Más allá de lo entrañable de la historia personal, Marjane Satrapi logra establecer una narración, somera pero clara, de los cerca de 4,000 años de historia de su región. Titular Persépolis a la obra es tomar una postura definida respecto del islam en Irán y de sus implicaciones geopolíticas. Su gráfica rinde tributo a un imaginario cultural que se logra sintetizar magistralmente en pocas páginas. Satrapi decidió hacer de esos 4,000 años de historia su tiempo, al hipostasiarlos en su narrativa como germen de muchas explicaciones a lo que le tocó vivir. A raíz del reciente conflicto entre Irán y Estados Unidos, Persépolis volvió al horizonte como una posibilidad de entender y contextualizar las tensiones en una deriva mucho más larga y compleja.
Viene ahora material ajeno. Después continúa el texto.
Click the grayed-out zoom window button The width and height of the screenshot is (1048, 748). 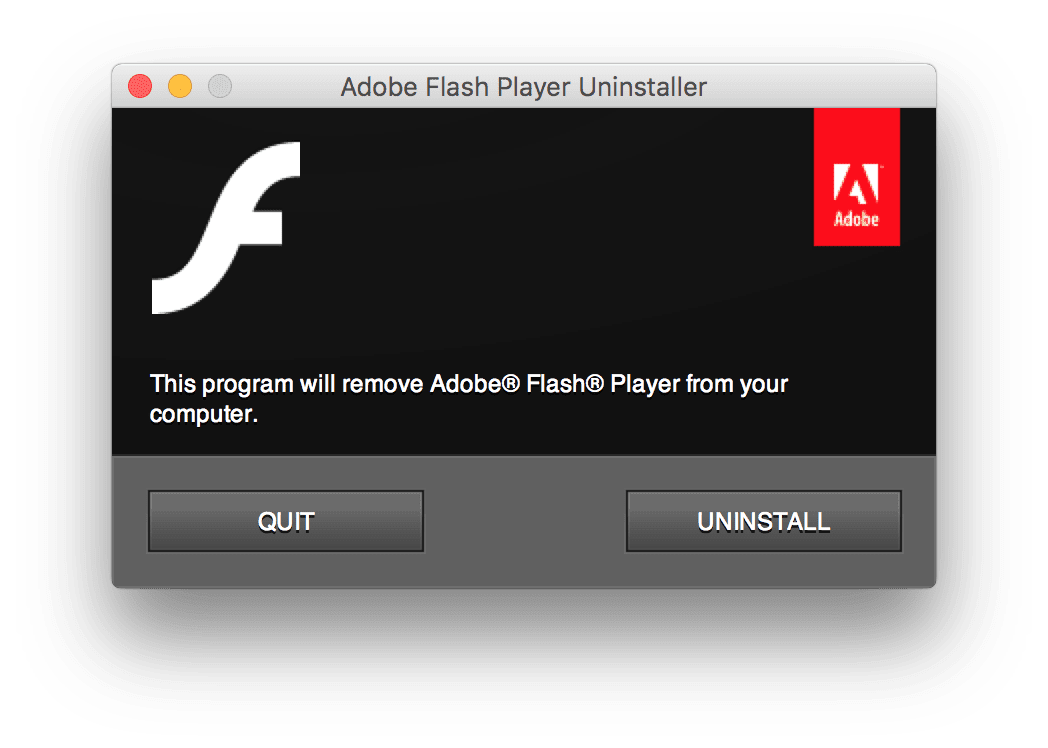click(x=220, y=86)
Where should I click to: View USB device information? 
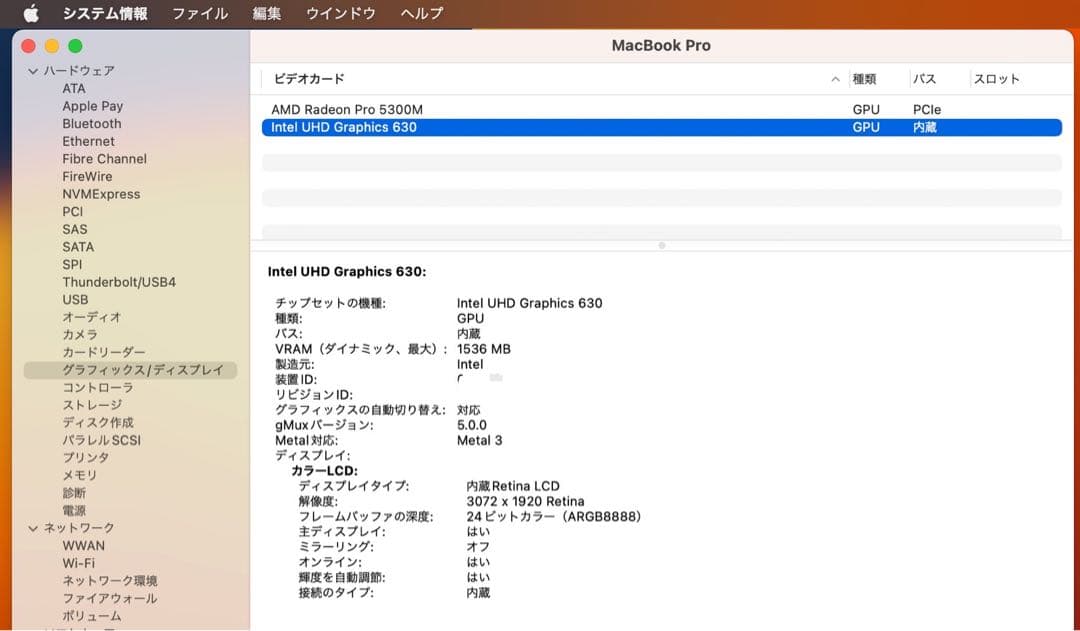click(x=75, y=299)
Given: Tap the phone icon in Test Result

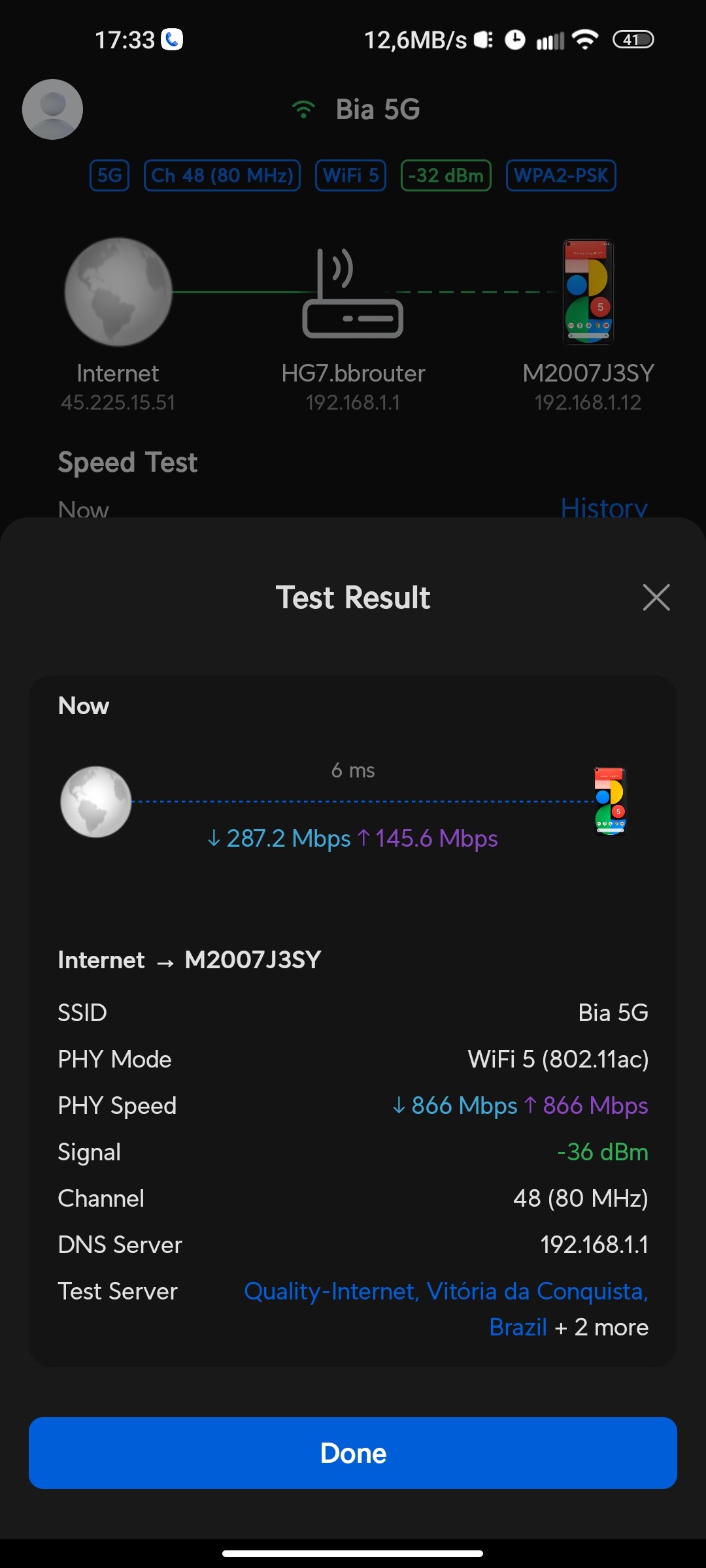Looking at the screenshot, I should click(x=610, y=802).
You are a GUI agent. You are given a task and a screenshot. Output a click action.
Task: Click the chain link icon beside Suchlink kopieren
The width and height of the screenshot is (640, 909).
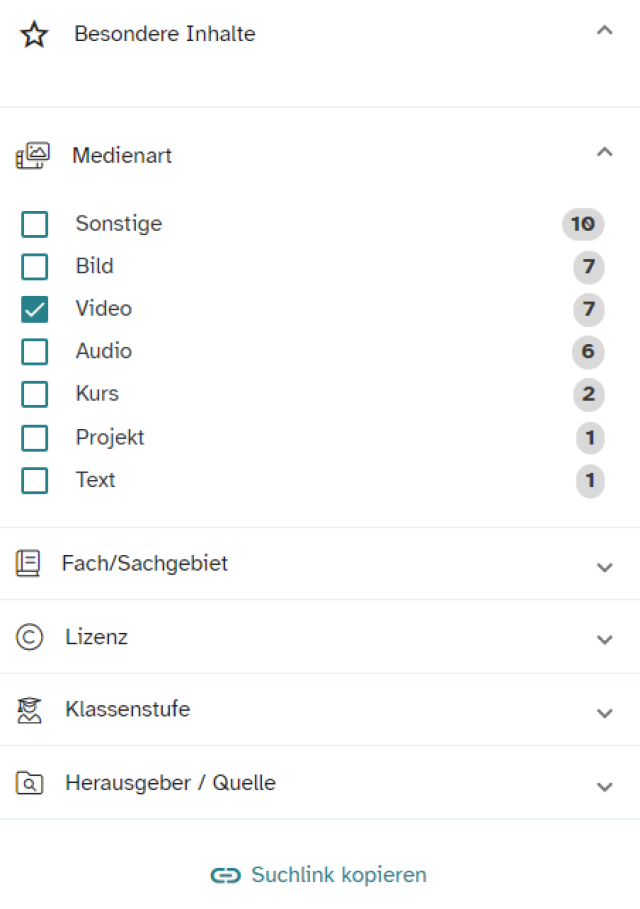point(226,875)
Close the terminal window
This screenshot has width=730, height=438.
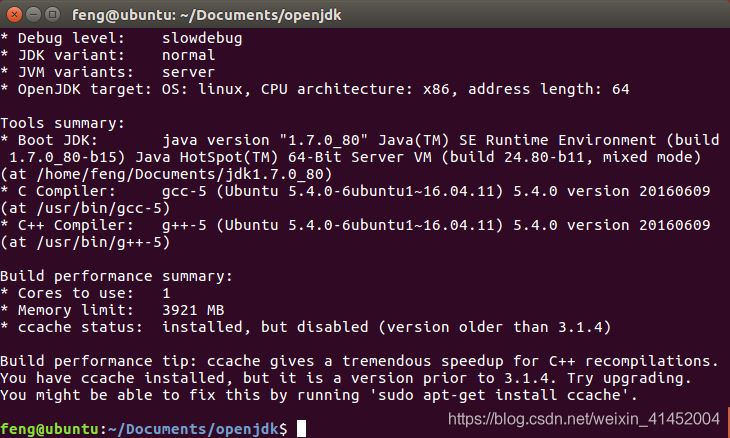[x=14, y=13]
Como decía, mi abuela no me contó ni de la Guerra Mundial, ni de la Guerra Cristera. Con trabajos se acordaba del presidente del sexenio anterior. Pero, como la de Satrapi, me contó sobre ella, me contó de su tiempo, a través de la exploración de registros sumamente íntimos, de ser mujer en diferentes tiempos. Me enseñó a que hacer mi tiempo no es dominar datos e información descarnada de lo que me es contemporáneo, que no hay que censurarse por no saber, sino construir relaciones significativas entre nuestros tiempos y los de otros.